__WORK REQUEST__
Set the data down exactly as it stands, and keep its pictures out.

__THE INPUT__
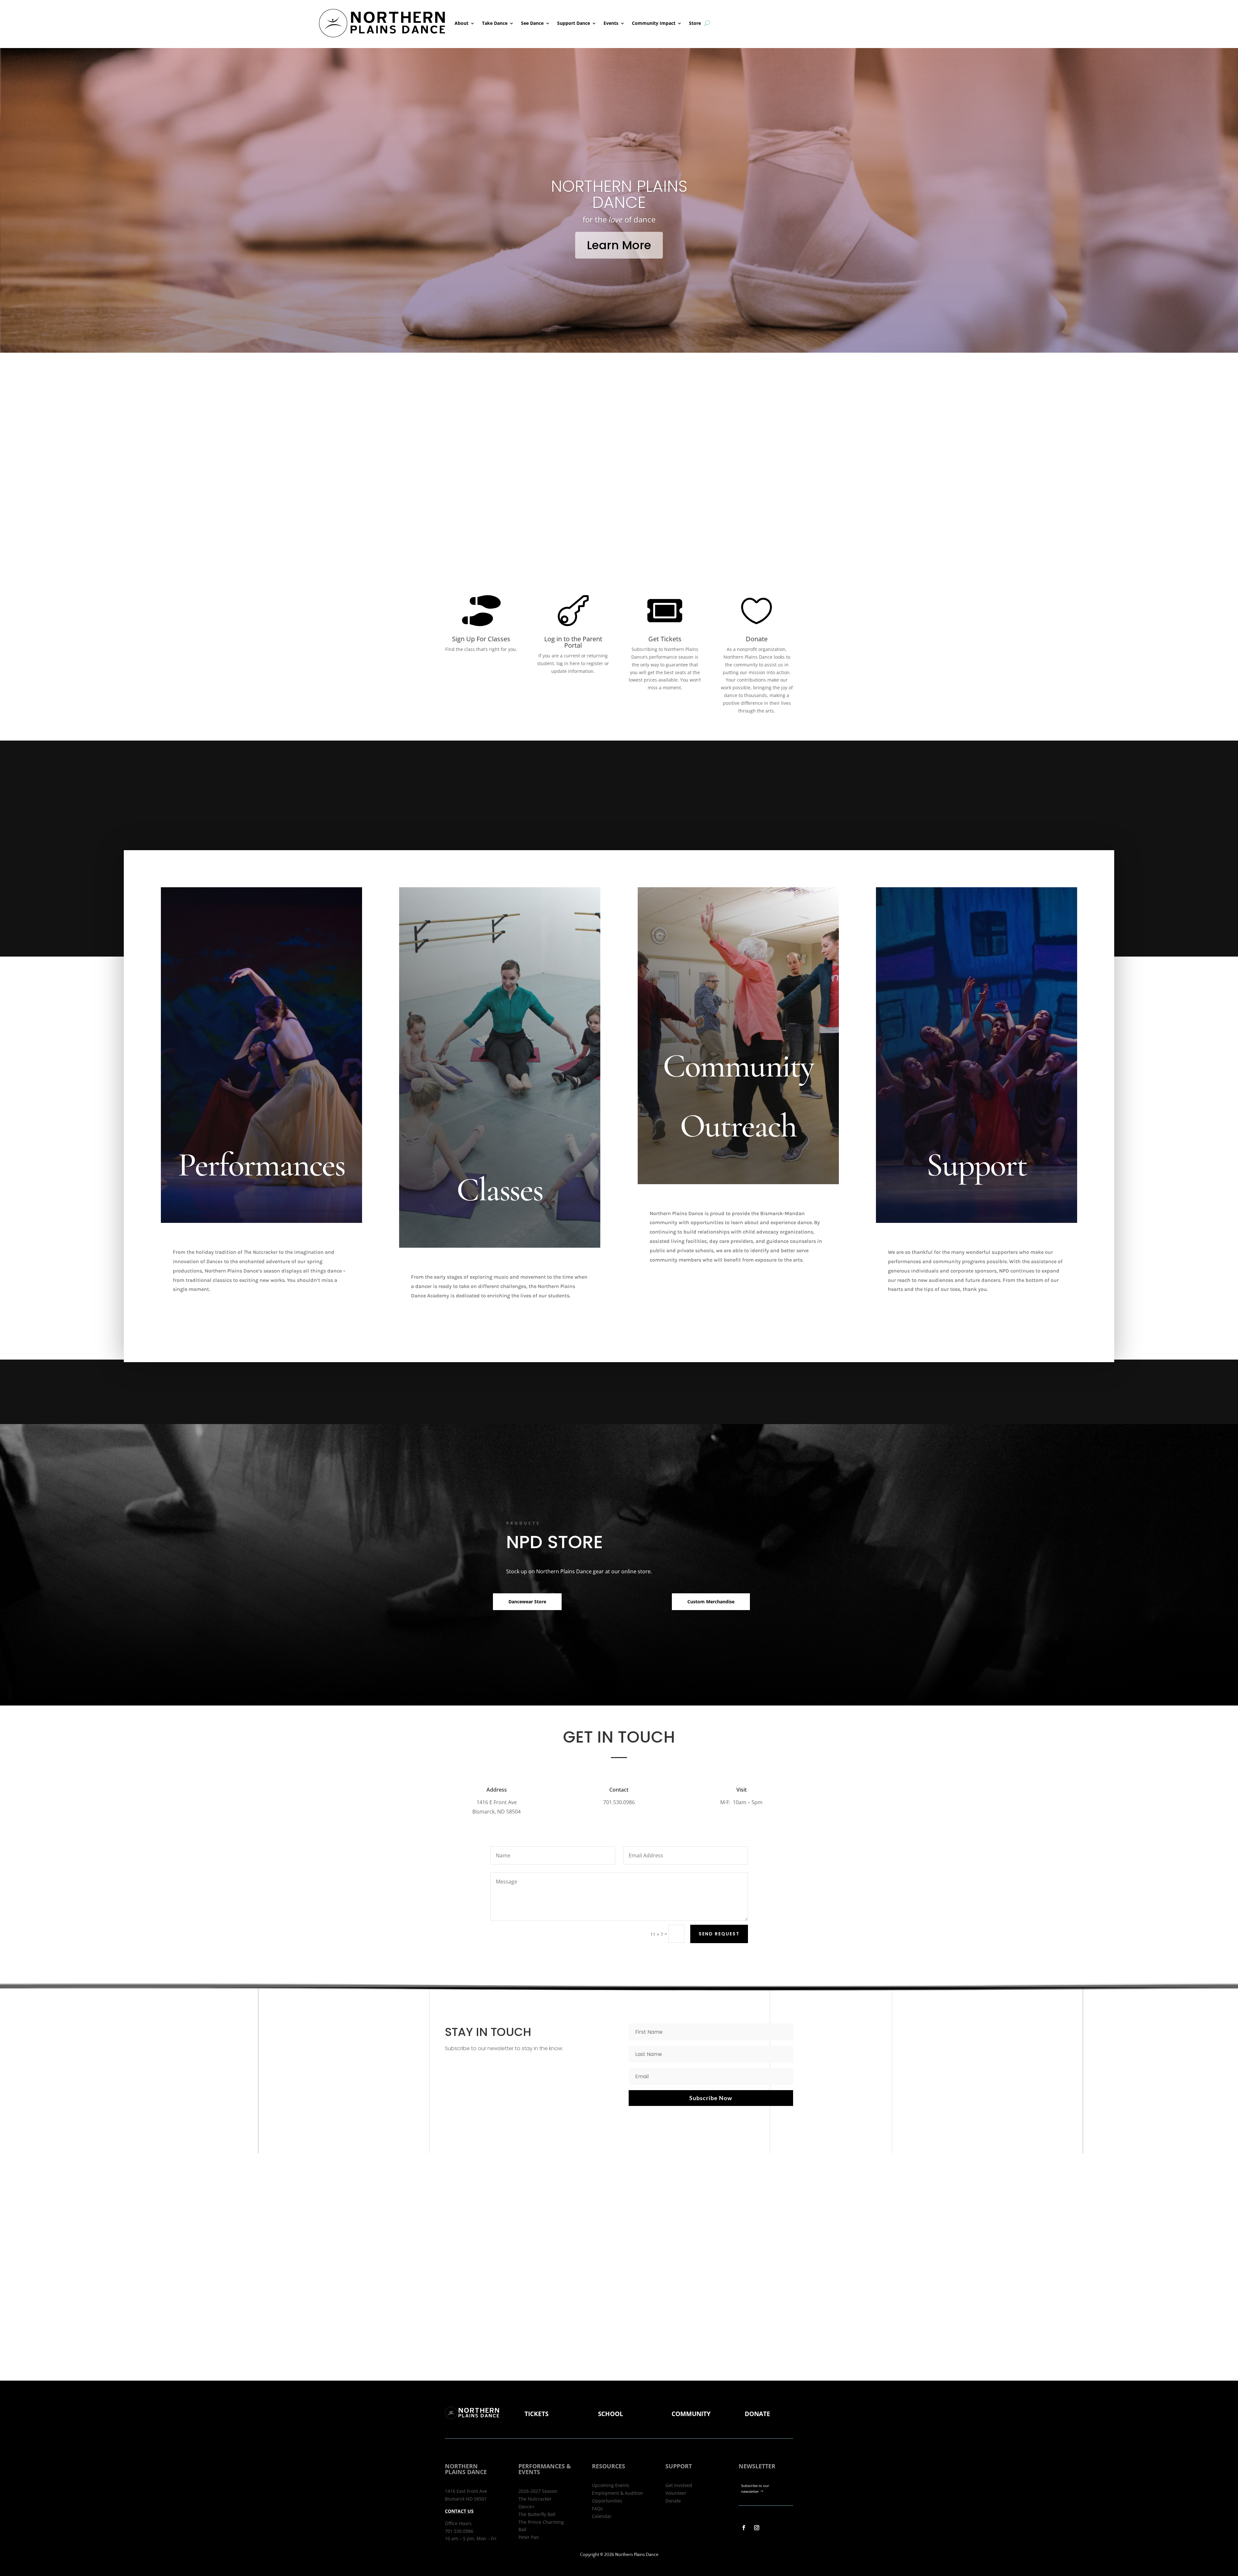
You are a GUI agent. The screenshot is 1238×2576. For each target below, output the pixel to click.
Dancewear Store (527, 1601)
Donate (757, 638)
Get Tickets (665, 638)
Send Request (719, 1934)
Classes (500, 1189)
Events (611, 23)
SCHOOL (610, 2414)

__TASK ANSWER__
You are a GUI agent. The screenshot is 1238×2576. For each target below, output the pixel to click.
Dancewear Store (527, 1601)
Donate (757, 638)
Get Tickets (665, 638)
Send Request (719, 1934)
Classes (500, 1189)
Events (611, 23)
SCHOOL (610, 2414)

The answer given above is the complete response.